È buono, ma della persona che ha cucinato questo piatto non c'è traccia. 

- Schmecks du das?/ Ti piace? - Maledizione! Quasi mi sono strozzata per il colpo! 

- Già di ritorno Herr Kommandant? - Il rosso si toglie il berretto, si sfila la giacca dell'uniforme e siede al tavolo. 

- Sembravi meno fragile. Sei anche più debole di quanto immaginassi. - Lascia cadere sul grembo le bretelle e si sistema le maniche della camicia, facendo un chiaro riferimento ai miei polsi ancora arrossati.

- Non sono fragile! Ho la pelle delicata e poi di cosa vi lamentate? Non siete stato forse voi a farmi questo? - Ripongo le posate sul tovagliolo in stoffa, per evitare di fare qualche sciocchezza. 

Lui mi guarda, inespressivo come al solito. 

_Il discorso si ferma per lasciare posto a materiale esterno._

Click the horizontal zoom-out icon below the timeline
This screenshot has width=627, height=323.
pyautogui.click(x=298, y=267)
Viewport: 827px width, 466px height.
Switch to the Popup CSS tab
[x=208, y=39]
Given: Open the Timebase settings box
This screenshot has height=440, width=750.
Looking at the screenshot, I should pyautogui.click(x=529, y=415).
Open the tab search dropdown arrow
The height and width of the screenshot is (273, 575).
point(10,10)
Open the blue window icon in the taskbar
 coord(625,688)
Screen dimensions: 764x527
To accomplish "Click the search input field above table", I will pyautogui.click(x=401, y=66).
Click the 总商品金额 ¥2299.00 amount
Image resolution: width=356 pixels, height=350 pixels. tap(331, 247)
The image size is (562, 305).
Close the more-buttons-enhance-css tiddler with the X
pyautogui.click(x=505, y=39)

- Ho ucciso per molto meno, italiana. Dovresti ritenerti fortunata. - Rabbrividisco al pensiero e taccio, limitandomi a riprendere in mano coltello e forchetta. - Perché sei venuta fin qui? Per vedere la guerra? Meglio che torni a casa bimba, questo non è posto per te. Qui non troverai né trincee, né soldati che si esagitano brandendo baionette e mitragliatrici. Il fronte è altrove; di guerresco c’è solo il puzzo di cadaveri putrefatti e sangue. - 

- Beh io... - E adesso? Cosa dovrei rispondere? 

 

 

 

Angolino autrice: 

Sono profondamente dispiaciuta per i ritardi degli ultimi aggiornamenti; gite scolastiche, stage e verifiche varie mi hanno tenuta ben distante dal computer in questo periodo. Fortunatamente ho quasi ultimato e mi auguro di non farvi attendere più per così tanto tempo. Detto questo, spero tanto che il capitolo vi sia piaciuto. 
In futuro cercheró di prolungare i capitoli, per rimediare.